反社会的勢力が関わる“闇営業”問題をきっかけに騒動が続く吉本興業。今度は四代桂小文枝(68)が交通事故を起こし相手方の女性が入院していたことを、8月19日に発表した。この日は闇営業問題で謹慎していた所属芸人11人の復帰日で、法令順守などを話し合う経営アドバイザリー委員会も開かれた。吉本としては信頼回復をアピールしたかっただけに、なんともタイミングの悪い発表となった。
吉本によると、桂小文枝は8月13日、神戸市で知人の車を運転中に、交差点を右折した際に前方から直進してきた車と衝突したという。相手車両の男女2人のうち女性は、19日時点で入院している。桂小文枝の車には4人が乗っていたがケガはなかった。
「小文枝」は桂派の由緒ある名跡で、落語家の桂きん枝が3月に襲名。大阪・なんばグランド花月を皮切りに、全国で襲名披露公演を行っていた。桂小文枝は吉本を通じて次のようなコメントを出した。
「私の不注意でこのような事故を起こしてしまいました。先方にご迷惑をお掛けしたことを深くお詫びするとともに、一日も早いご退院をお祈りしています。本当に申し訳ございませんでした」
今回の交通事故を発表した19日は、6月24日から謹慎処分となっていた次の所属芸人が復帰する日だった。
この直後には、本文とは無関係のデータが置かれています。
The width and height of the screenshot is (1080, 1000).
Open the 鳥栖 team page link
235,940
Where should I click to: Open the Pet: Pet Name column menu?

レイザーラモン・HG、ガリットチュウ・福島善成、くまだまさし、ザ・パンチ・パンチ浜崎、天津・木村卓寛、ムーディ勝山、スリムクラブ、ストロベビー・ディエゴ、2700。
お笑いコンビのスリムクラブや2700らは19日、東京・新宿の「ルミネtheよしもと」のステージに登場。観客らに謝罪しつつ、ネタを披露し笑いを誘った。
雨上がり決死隊の宮迫博之とロンドンブーツ1号2号の田村亮が7月20日に号泣会見し、会社側への不信感を訴えてから1カ月。岡本昭彦社長の7月22日のグダグダ会見で社会的批判を浴びた吉本としては、若手芸人の復帰で一区切りつけたかった。それだけに、ベテランで知名度もある桂小文枝の交通事故は痛かった。
吉本は法令順守や経営改革について専門家から助言してもらう「経営アドバイザリー委員会」の2回目の会合を、8月19日に開いた。国際政治学者の三浦瑠麗や元検察官らが、反社会的勢力の排除策や芸人との契約見直しなどについて議論した。